## begin DATASET ENTRIES

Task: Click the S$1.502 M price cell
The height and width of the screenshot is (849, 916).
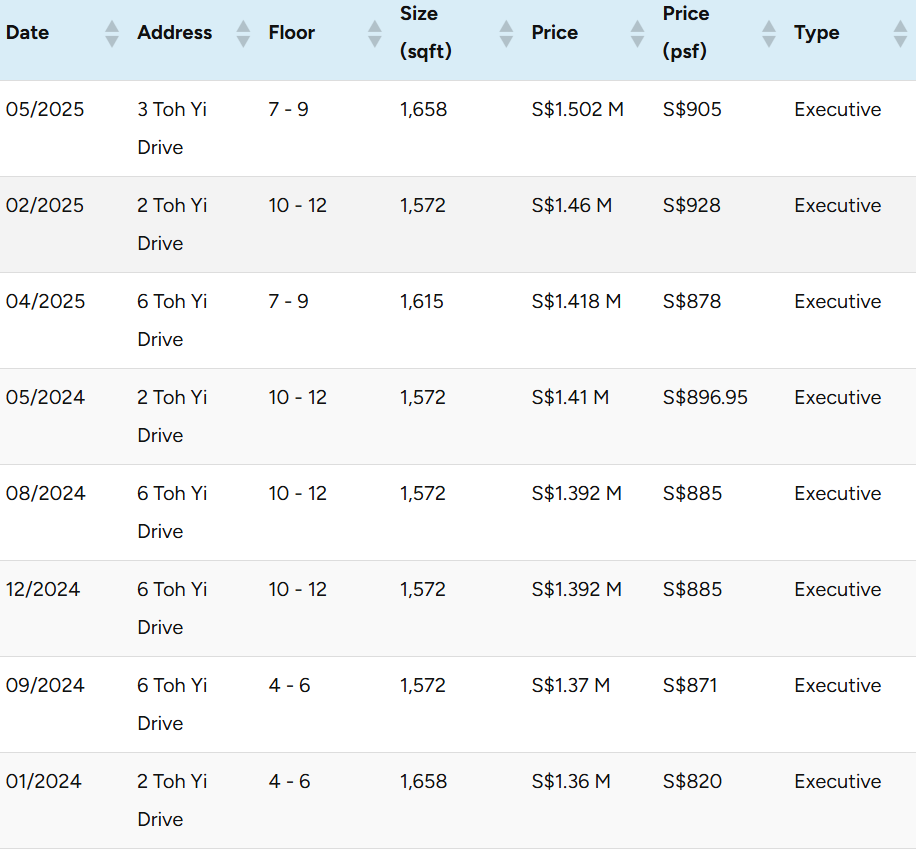Action: (x=577, y=110)
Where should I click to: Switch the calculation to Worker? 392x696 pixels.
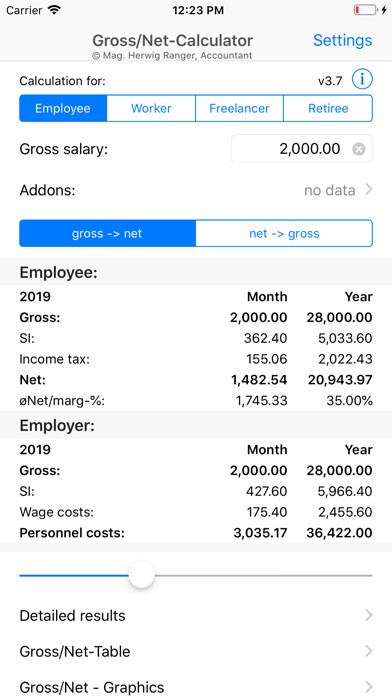[x=151, y=108]
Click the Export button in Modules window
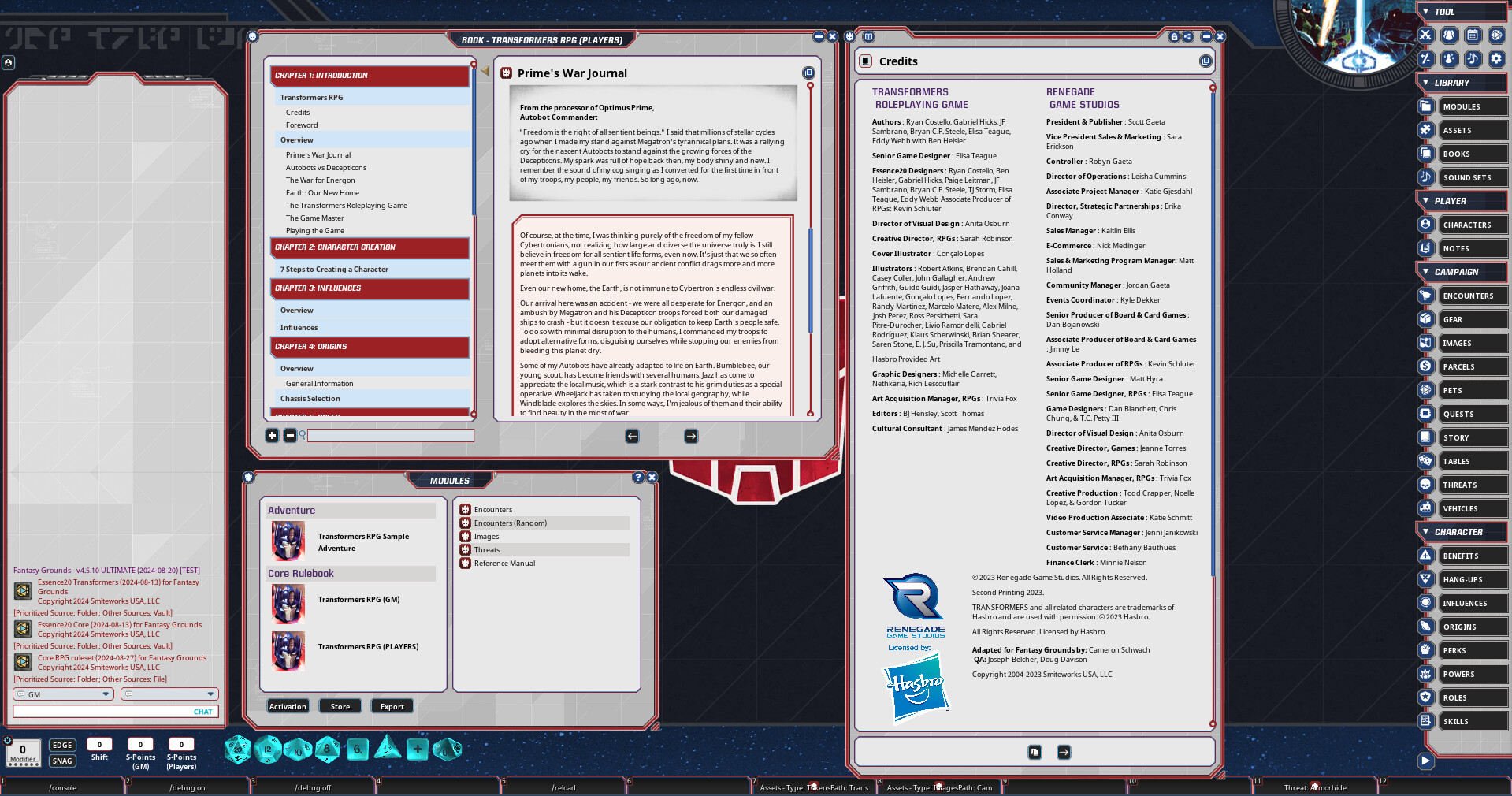Viewport: 1512px width, 796px height. (392, 705)

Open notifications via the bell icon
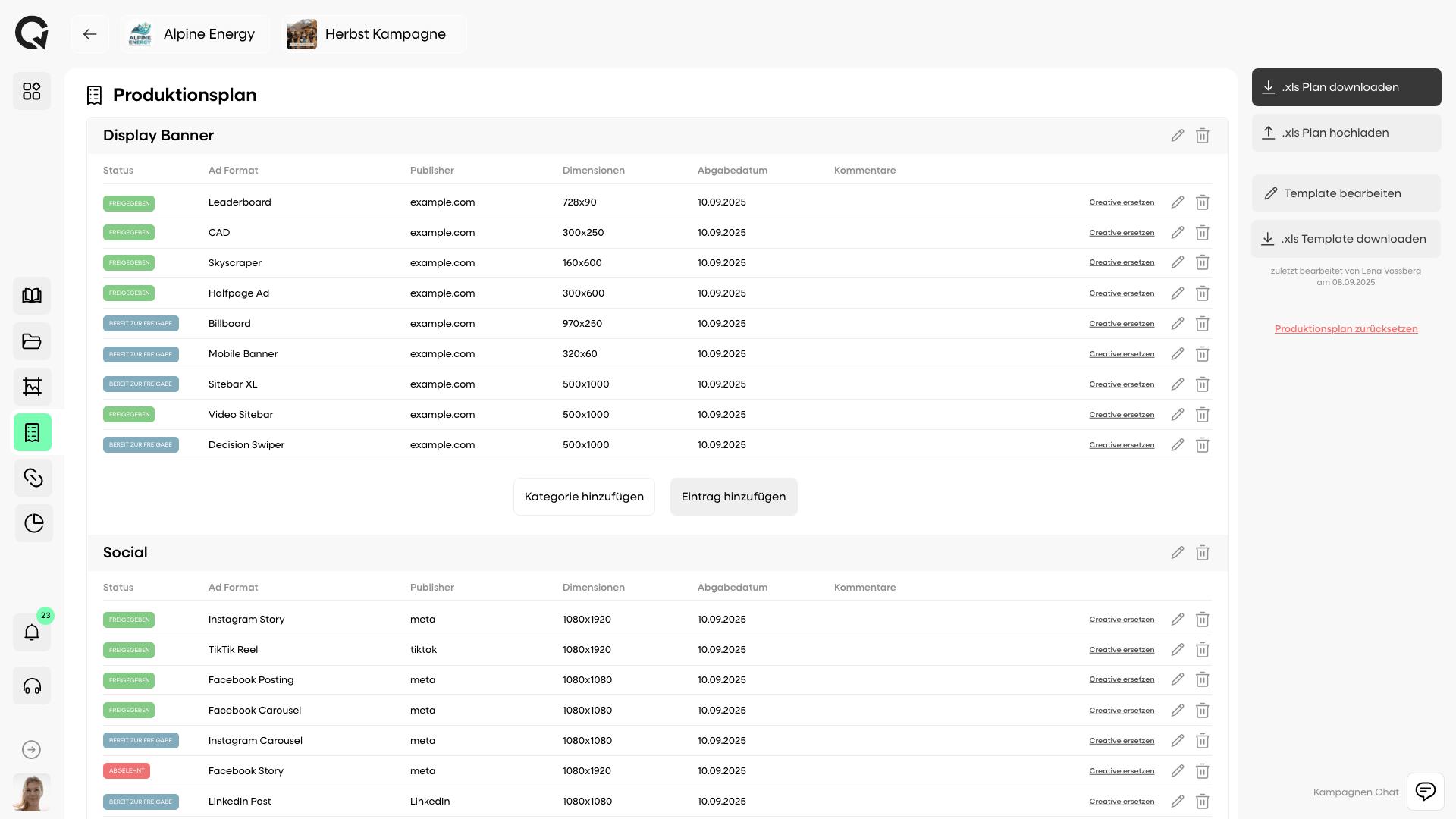pyautogui.click(x=31, y=632)
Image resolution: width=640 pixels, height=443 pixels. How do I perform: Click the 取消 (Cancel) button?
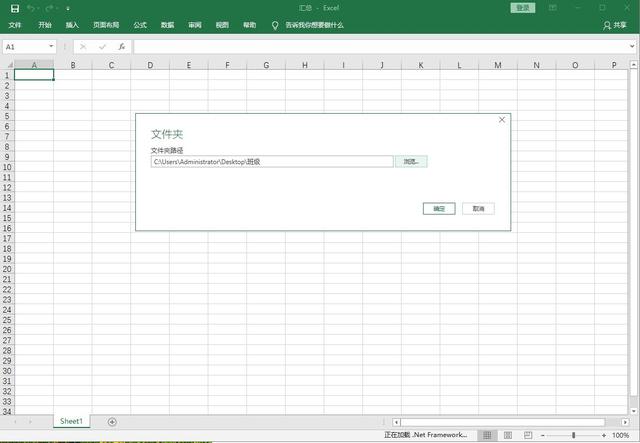pos(478,209)
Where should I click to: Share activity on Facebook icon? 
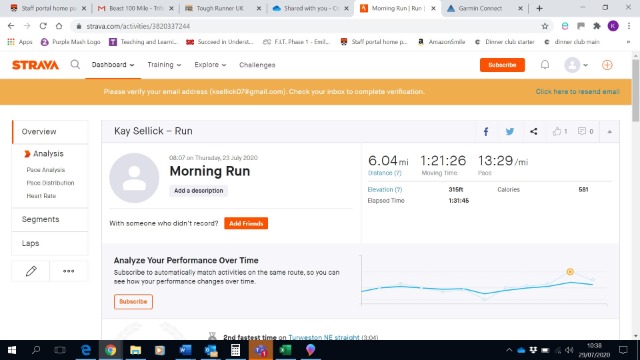pyautogui.click(x=486, y=131)
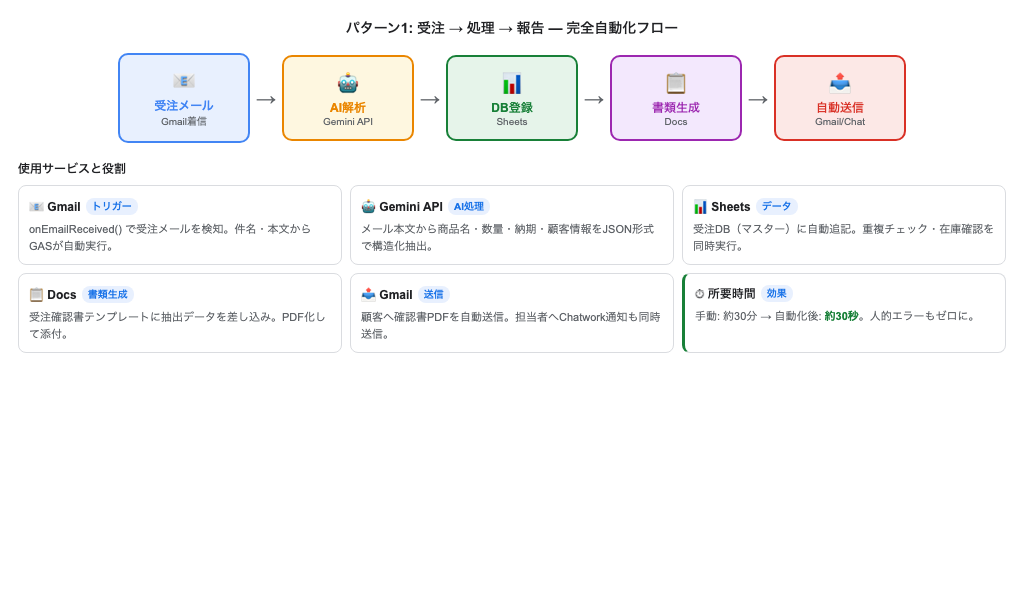Image resolution: width=1024 pixels, height=600 pixels.
Task: Click the clipboard icon in 書類生成 node
Action: pos(676,81)
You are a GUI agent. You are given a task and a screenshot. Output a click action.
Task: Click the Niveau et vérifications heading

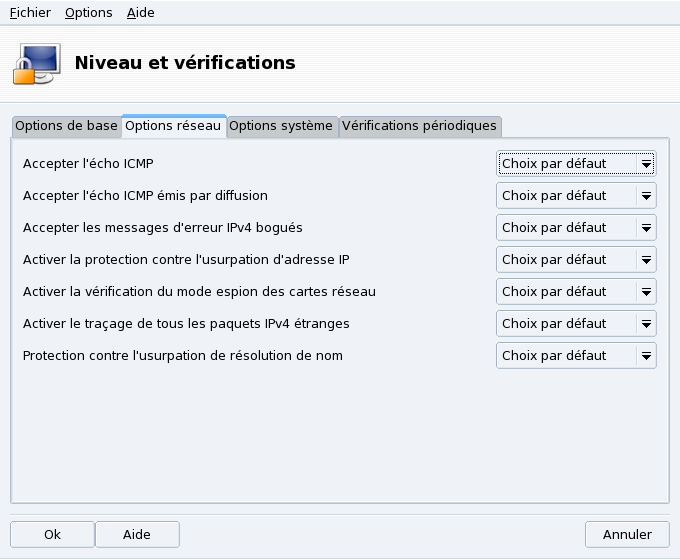(x=185, y=62)
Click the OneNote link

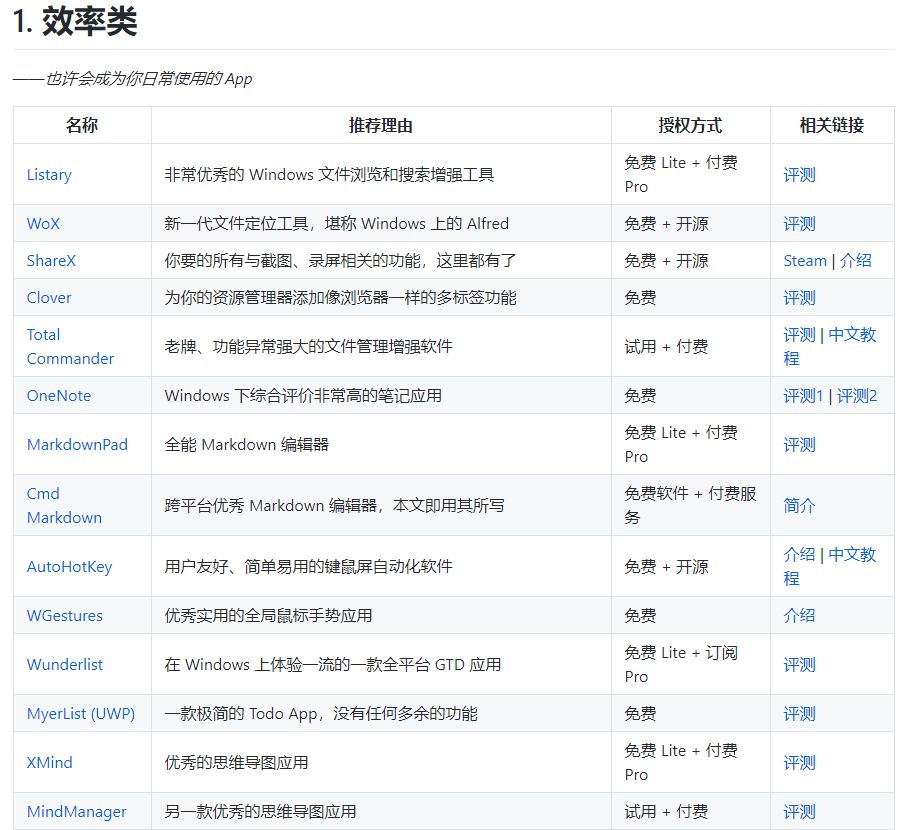coord(58,395)
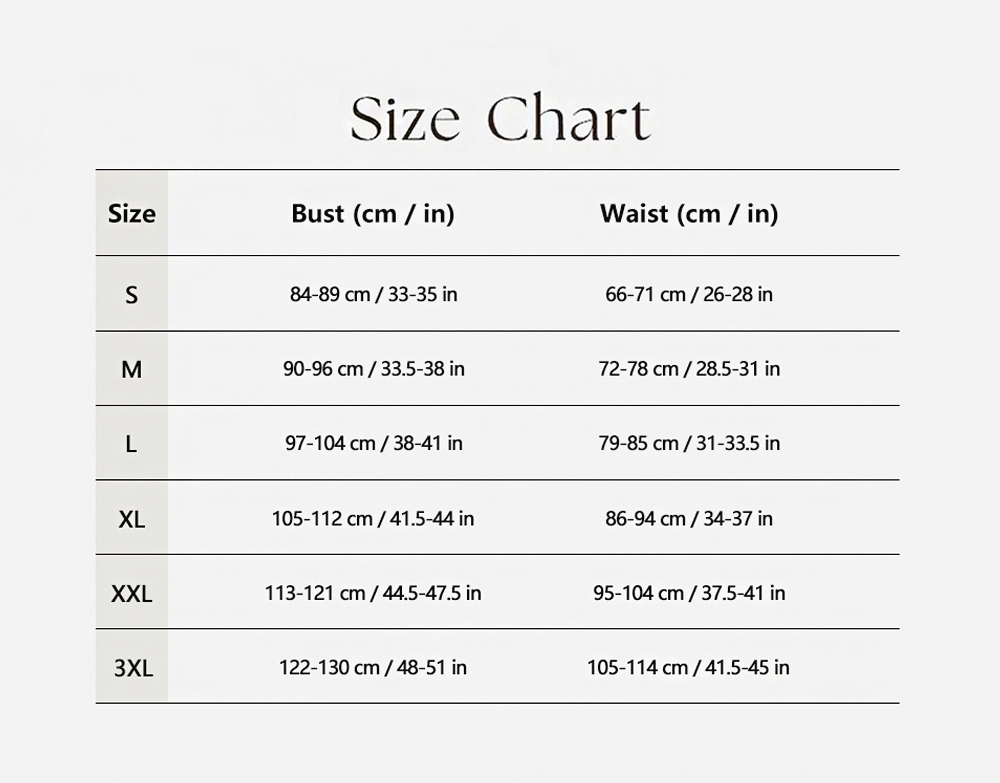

## end DATASET ENTRIES

> [EXERCISE BRIEF] Reproduce every row above verbatim, in the same order, and leave out the pictures.

> [THE ANSWER]
Task: Click the S$1.502 M price cell
The height and width of the screenshot is (849, 916).
Action: (x=577, y=110)
Where should I click to: Switch the calculation to Worker? 392x696 pixels.
[x=151, y=108]
Click the Export button in Modules window
Viewport: 1512px width, 796px height. (392, 705)

Open notifications via the bell icon
pyautogui.click(x=31, y=632)
Image resolution: width=640 pixels, height=443 pixels. How do I perform: Click the 取消 (Cancel) button?
pos(478,209)
Where should I click to: Share activity on Facebook icon? 
pyautogui.click(x=486, y=131)
Image resolution: width=1024 pixels, height=600 pixels.
Task: Click the clipboard icon in 書類生成 node
Action: pos(676,81)
You are a GUI agent. You are given a task and a screenshot. Output a click action.
Task: Click the Niveau et vérifications heading

(x=185, y=62)
Click the OneNote link

coord(58,395)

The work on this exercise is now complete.